[Dataset records]
--------------------

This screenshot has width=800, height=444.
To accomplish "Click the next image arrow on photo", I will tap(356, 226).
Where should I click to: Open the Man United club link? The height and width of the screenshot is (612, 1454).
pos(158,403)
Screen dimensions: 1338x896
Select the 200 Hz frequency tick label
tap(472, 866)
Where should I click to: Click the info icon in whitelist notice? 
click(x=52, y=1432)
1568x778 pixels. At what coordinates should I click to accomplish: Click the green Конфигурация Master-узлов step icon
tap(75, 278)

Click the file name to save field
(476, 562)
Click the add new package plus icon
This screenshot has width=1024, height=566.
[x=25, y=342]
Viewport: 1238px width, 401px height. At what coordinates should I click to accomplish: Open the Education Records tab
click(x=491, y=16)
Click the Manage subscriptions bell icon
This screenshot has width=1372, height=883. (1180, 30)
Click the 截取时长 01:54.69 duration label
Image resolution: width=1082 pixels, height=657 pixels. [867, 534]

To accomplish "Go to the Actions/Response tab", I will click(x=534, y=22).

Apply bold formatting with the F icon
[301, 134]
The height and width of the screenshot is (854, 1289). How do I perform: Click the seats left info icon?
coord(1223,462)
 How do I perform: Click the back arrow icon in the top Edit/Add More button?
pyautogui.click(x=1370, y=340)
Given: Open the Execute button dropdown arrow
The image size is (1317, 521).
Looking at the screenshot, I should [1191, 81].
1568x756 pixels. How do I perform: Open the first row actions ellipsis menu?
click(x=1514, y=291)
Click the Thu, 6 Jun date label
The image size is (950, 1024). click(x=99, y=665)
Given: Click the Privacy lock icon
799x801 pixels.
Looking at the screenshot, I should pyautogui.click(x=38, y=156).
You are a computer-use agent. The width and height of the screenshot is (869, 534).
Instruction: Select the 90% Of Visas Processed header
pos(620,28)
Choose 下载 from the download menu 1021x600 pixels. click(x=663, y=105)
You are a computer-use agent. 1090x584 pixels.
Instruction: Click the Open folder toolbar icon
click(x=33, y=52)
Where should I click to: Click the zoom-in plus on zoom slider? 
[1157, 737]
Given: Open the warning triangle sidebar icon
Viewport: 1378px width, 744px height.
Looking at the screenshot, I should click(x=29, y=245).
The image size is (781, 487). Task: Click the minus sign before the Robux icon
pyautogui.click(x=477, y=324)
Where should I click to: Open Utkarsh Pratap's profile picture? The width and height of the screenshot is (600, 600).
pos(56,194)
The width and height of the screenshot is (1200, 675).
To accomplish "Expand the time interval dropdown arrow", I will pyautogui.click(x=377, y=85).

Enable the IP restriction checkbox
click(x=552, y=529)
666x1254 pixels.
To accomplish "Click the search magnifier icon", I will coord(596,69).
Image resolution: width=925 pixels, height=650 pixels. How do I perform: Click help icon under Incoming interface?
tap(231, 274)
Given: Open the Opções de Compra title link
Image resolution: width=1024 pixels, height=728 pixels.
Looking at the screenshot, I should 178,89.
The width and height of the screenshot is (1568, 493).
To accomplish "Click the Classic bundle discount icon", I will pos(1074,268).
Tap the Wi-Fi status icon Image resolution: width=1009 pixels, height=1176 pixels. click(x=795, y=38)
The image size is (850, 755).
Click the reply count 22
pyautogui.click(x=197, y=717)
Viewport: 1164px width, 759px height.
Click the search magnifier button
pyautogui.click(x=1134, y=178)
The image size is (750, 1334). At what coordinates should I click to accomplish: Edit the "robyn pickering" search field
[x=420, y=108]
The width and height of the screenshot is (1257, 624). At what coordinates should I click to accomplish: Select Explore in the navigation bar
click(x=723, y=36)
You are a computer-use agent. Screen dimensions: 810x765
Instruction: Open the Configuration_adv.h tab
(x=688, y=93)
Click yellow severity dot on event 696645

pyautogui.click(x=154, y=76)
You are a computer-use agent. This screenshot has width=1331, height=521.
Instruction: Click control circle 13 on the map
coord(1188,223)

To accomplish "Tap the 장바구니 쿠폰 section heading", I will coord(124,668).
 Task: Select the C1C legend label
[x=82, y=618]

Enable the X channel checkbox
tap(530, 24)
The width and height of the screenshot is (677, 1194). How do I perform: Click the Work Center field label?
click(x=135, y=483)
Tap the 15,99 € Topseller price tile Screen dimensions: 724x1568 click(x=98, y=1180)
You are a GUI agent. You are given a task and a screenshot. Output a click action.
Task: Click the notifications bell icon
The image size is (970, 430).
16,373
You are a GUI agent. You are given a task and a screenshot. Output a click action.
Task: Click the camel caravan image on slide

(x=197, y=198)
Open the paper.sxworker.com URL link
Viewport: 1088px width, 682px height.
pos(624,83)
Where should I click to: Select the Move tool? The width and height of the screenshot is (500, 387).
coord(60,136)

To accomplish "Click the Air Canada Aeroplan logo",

--------------------

For this exercise, restate each of the entries without any deviation.

**Exercise solution**
This screenshot has width=800, height=444.
To accomplish "Click the next image arrow on photo", I will tap(356, 226).
Where should I click to: Open the Man United club link? The height and width of the screenshot is (612, 1454).
pos(158,403)
Screen dimensions: 1338x896
Select the 200 Hz frequency tick label
tap(472, 866)
Where should I click to: Click the info icon in whitelist notice? 
click(x=52, y=1432)
1568x778 pixels. At what coordinates should I click to accomplish: Click the green Конфигурация Master-узлов step icon
tap(75, 278)

Click the file name to save field
(476, 562)
Click the add new package plus icon
This screenshot has width=1024, height=566.
[x=25, y=342]
Viewport: 1238px width, 401px height. At what coordinates should I click to accomplish: Open the Education Records tab
click(x=491, y=16)
Click the Manage subscriptions bell icon
This screenshot has width=1372, height=883. (1180, 30)
Click the 截取时长 01:54.69 duration label
Image resolution: width=1082 pixels, height=657 pixels. [867, 534]

To accomplish "Go to the Actions/Response tab", I will click(x=534, y=22).

Apply bold formatting with the F icon
[301, 134]
The height and width of the screenshot is (854, 1289). How do I perform: Click the seats left info icon?
coord(1223,462)
 How do I perform: Click the back arrow icon in the top Edit/Add More button?
pyautogui.click(x=1370, y=340)
Given: Open the Execute button dropdown arrow
The image size is (1317, 521).
Looking at the screenshot, I should [1191, 81].
1568x756 pixels. How do I perform: Open the first row actions ellipsis menu?
click(x=1514, y=291)
Click the Thu, 6 Jun date label
The image size is (950, 1024). click(x=99, y=665)
Given: Click the Privacy lock icon
799x801 pixels.
Looking at the screenshot, I should pyautogui.click(x=38, y=156).
You are a computer-use agent. The width and height of the screenshot is (869, 534).
Instruction: Select the 90% Of Visas Processed header
pos(620,28)
Choose 下载 from the download menu 1021x600 pixels. click(x=663, y=105)
You are a computer-use agent. 1090x584 pixels.
Instruction: Click the Open folder toolbar icon
click(x=33, y=52)
Where should I click to: Click the zoom-in plus on zoom slider? 
[1157, 737]
Given: Open the warning triangle sidebar icon
Viewport: 1378px width, 744px height.
Looking at the screenshot, I should click(x=29, y=245).
The image size is (781, 487). Task: Click the minus sign before the Robux icon
pyautogui.click(x=477, y=324)
Where should I click to: Open Utkarsh Pratap's profile picture? The width and height of the screenshot is (600, 600).
pos(56,194)
The width and height of the screenshot is (1200, 675).
To accomplish "Expand the time interval dropdown arrow", I will pyautogui.click(x=377, y=85).

Enable the IP restriction checkbox
click(x=552, y=529)
666x1254 pixels.
To accomplish "Click the search magnifier icon", I will coord(596,69).
Image resolution: width=925 pixels, height=650 pixels. How do I perform: Click help icon under Incoming interface?
tap(231, 274)
Given: Open the Opções de Compra title link
Image resolution: width=1024 pixels, height=728 pixels.
Looking at the screenshot, I should 178,89.
The width and height of the screenshot is (1568, 493).
To accomplish "Click the Classic bundle discount icon", I will pos(1074,268).
Tap the Wi-Fi status icon Image resolution: width=1009 pixels, height=1176 pixels. click(x=795, y=38)
The image size is (850, 755).
Click the reply count 22
pyautogui.click(x=197, y=717)
Viewport: 1164px width, 759px height.
Click the search magnifier button
pyautogui.click(x=1134, y=178)
The image size is (750, 1334). At what coordinates should I click to accomplish: Edit the "robyn pickering" search field
[x=420, y=108]
The width and height of the screenshot is (1257, 624). At what coordinates should I click to accomplish: Select Explore in the navigation bar
click(x=723, y=36)
You are a computer-use agent. Screen dimensions: 810x765
Instruction: Open the Configuration_adv.h tab
(x=688, y=93)
Click yellow severity dot on event 696645

pyautogui.click(x=154, y=76)
You are a computer-use agent. This screenshot has width=1331, height=521.
Instruction: Click control circle 13 on the map
coord(1188,223)

To accomplish "Tap the 장바구니 쿠폰 section heading", I will coord(124,668).
 Task: Select the C1C legend label
[x=82, y=618]

Enable the X channel checkbox
tap(530, 24)
The width and height of the screenshot is (677, 1194). How do I perform: Click the Work Center field label?
click(x=135, y=483)
Tap the 15,99 € Topseller price tile Screen dimensions: 724x1568 click(x=98, y=1180)
You are a GUI agent. You are given a task and a screenshot. Output a click action.
Task: Click the notifications bell icon
The image size is (970, 430).
16,373
You are a GUI agent. You are given a task and a screenshot. Output a click action.
Task: Click the camel caravan image on slide

(x=197, y=198)
Open the paper.sxworker.com URL link
Viewport: 1088px width, 682px height.
pos(624,83)
Where should I click to: Select the Move tool? The width and height of the screenshot is (500, 387).
coord(60,136)

To accomplish "Click the Air Canada Aeroplan logo",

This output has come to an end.